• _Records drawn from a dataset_
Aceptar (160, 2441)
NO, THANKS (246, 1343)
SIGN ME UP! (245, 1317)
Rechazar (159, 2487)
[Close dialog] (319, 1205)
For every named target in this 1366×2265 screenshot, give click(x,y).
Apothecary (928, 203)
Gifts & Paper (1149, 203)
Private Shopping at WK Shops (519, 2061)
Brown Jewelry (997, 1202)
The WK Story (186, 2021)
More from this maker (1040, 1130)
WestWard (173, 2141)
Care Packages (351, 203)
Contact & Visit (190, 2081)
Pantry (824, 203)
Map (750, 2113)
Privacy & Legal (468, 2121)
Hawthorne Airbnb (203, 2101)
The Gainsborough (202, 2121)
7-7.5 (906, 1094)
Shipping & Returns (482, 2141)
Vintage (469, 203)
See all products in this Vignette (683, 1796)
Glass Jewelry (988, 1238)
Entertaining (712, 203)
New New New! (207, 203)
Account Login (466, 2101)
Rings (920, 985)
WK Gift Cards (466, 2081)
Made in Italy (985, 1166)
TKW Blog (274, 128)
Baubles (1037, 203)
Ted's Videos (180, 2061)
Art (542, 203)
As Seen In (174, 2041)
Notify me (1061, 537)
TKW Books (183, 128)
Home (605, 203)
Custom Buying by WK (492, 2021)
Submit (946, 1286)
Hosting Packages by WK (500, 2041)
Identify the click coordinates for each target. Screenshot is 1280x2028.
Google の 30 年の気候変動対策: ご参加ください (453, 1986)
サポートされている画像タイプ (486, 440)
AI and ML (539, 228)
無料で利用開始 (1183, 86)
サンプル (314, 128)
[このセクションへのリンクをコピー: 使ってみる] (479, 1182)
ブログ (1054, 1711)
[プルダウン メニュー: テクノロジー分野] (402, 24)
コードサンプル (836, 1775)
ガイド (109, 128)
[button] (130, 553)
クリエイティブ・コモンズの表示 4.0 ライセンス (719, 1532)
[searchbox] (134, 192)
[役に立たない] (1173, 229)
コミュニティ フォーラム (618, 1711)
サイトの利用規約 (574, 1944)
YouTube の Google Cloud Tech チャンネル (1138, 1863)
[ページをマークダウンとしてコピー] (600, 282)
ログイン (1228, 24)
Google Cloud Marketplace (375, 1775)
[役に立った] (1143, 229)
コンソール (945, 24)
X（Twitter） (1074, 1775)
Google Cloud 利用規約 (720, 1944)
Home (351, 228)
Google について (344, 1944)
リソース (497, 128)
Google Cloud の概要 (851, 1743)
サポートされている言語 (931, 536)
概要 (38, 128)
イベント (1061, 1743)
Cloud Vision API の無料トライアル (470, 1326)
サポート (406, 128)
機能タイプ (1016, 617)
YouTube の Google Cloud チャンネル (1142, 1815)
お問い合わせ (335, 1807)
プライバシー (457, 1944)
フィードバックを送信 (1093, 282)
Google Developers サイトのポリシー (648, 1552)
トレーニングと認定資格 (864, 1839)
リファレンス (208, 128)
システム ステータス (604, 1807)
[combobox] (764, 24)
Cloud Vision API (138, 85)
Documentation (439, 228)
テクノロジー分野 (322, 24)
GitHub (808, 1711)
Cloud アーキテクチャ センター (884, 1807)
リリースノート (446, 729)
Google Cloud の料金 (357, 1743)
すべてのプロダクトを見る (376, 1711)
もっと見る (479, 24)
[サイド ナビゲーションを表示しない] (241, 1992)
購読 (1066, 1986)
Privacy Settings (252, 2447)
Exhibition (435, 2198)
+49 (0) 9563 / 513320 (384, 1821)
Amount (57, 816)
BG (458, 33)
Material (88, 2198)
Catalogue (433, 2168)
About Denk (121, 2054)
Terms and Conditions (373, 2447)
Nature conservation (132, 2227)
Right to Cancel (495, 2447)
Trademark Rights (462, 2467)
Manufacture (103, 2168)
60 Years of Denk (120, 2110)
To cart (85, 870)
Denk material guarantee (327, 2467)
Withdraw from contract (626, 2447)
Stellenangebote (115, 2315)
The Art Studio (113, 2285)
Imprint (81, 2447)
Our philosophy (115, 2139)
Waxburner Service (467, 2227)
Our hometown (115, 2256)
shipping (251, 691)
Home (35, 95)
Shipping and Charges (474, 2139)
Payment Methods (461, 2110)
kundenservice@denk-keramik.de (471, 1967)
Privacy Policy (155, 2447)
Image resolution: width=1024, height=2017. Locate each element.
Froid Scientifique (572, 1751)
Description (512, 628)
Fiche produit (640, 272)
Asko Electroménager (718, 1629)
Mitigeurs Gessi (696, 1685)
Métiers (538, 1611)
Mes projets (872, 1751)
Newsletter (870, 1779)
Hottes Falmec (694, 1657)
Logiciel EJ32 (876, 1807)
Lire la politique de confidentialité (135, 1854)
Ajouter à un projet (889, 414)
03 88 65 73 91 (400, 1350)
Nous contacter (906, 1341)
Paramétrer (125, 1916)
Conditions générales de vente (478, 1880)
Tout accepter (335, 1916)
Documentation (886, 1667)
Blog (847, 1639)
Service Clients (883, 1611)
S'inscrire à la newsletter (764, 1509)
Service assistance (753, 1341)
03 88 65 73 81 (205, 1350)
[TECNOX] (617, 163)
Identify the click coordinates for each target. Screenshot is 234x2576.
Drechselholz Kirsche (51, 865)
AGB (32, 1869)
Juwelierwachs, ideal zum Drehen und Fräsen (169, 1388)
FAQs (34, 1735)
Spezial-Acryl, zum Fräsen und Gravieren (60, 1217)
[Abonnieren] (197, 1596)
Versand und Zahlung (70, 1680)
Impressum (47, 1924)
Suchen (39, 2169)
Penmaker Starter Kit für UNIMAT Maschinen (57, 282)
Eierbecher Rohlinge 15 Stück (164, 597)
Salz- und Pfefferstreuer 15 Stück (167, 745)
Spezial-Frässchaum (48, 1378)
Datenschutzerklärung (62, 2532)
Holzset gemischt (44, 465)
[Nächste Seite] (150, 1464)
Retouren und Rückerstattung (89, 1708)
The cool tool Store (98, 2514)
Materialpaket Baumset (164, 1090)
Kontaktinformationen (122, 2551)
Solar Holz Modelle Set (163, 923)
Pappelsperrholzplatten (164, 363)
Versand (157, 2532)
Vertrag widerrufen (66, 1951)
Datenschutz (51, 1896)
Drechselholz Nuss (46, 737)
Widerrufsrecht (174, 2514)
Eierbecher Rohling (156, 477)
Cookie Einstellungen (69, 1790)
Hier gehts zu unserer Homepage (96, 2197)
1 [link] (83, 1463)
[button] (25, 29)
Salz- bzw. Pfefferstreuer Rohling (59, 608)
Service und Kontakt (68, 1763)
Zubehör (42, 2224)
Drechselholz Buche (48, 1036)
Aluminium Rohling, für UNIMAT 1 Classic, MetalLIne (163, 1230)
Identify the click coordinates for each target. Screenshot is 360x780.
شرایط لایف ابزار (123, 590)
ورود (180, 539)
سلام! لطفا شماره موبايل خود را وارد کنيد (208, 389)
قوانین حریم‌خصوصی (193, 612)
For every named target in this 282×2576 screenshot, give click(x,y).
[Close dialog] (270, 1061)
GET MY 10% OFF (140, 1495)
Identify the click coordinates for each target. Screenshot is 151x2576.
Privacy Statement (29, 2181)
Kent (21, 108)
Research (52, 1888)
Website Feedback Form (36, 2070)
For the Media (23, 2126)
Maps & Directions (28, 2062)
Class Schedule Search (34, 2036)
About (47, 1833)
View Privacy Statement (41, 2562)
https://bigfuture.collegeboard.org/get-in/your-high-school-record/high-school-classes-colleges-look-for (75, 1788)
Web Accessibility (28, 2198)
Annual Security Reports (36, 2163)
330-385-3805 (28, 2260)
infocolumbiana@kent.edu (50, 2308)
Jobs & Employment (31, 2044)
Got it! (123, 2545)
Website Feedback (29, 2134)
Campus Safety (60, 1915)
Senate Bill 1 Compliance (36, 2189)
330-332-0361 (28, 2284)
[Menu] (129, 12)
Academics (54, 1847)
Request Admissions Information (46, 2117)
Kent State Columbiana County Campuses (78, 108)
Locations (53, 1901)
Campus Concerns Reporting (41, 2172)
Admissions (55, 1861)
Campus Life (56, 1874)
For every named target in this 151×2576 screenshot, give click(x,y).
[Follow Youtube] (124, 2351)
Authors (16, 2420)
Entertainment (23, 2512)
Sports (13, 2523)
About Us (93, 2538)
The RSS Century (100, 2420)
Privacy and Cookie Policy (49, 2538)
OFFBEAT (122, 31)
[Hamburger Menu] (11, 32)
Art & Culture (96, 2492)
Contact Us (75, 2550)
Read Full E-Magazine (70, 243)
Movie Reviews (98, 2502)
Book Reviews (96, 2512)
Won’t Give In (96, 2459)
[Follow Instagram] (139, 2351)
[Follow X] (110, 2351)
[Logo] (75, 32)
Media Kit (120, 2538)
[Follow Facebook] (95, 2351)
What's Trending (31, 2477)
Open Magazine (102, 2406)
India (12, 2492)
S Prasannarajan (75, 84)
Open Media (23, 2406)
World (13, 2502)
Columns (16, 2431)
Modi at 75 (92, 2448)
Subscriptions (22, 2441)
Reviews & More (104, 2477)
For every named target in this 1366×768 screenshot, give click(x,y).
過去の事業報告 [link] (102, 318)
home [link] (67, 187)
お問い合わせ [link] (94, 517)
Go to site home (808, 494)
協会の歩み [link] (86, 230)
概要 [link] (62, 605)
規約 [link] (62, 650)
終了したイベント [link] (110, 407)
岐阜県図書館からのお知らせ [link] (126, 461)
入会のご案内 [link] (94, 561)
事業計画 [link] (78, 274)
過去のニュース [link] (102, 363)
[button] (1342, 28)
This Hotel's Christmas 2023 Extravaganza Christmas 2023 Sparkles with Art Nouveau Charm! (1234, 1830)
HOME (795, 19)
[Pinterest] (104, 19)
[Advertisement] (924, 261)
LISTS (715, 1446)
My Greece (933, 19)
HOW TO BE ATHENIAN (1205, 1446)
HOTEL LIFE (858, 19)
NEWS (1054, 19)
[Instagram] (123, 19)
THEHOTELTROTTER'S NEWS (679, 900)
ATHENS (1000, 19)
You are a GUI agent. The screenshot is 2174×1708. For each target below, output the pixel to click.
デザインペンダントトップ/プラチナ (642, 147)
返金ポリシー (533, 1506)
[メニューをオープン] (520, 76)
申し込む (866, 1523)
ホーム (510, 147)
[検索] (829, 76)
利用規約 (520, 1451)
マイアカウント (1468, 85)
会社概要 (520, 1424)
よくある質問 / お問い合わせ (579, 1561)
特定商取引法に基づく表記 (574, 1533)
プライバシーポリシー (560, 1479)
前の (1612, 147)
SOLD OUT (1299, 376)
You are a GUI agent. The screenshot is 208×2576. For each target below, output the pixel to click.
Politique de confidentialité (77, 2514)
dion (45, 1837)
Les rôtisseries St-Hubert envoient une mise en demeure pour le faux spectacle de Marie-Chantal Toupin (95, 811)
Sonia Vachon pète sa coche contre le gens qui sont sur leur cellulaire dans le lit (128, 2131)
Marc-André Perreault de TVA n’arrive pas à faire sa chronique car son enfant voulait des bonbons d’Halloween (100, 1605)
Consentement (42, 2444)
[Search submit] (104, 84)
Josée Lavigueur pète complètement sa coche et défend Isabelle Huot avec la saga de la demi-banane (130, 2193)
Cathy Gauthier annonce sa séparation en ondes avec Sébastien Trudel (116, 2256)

• _What this task involves_
Your answer must consist solely of the lines above between the line holding "Mitigeurs Gessi (696, 1685)" and the line holding "Nous contacter (906, 1341)", inclusive, copied exactly.

• _Task answer_
Mitigeurs Gessi (696, 1685)
Métiers (538, 1611)
Mes projets (872, 1751)
Newsletter (870, 1779)
Hottes Falmec (694, 1657)
Logiciel EJ32 (876, 1807)
Lire la politique de confidentialité (135, 1854)
Ajouter à un projet (889, 414)
03 88 65 73 91 (400, 1350)
Nous contacter (906, 1341)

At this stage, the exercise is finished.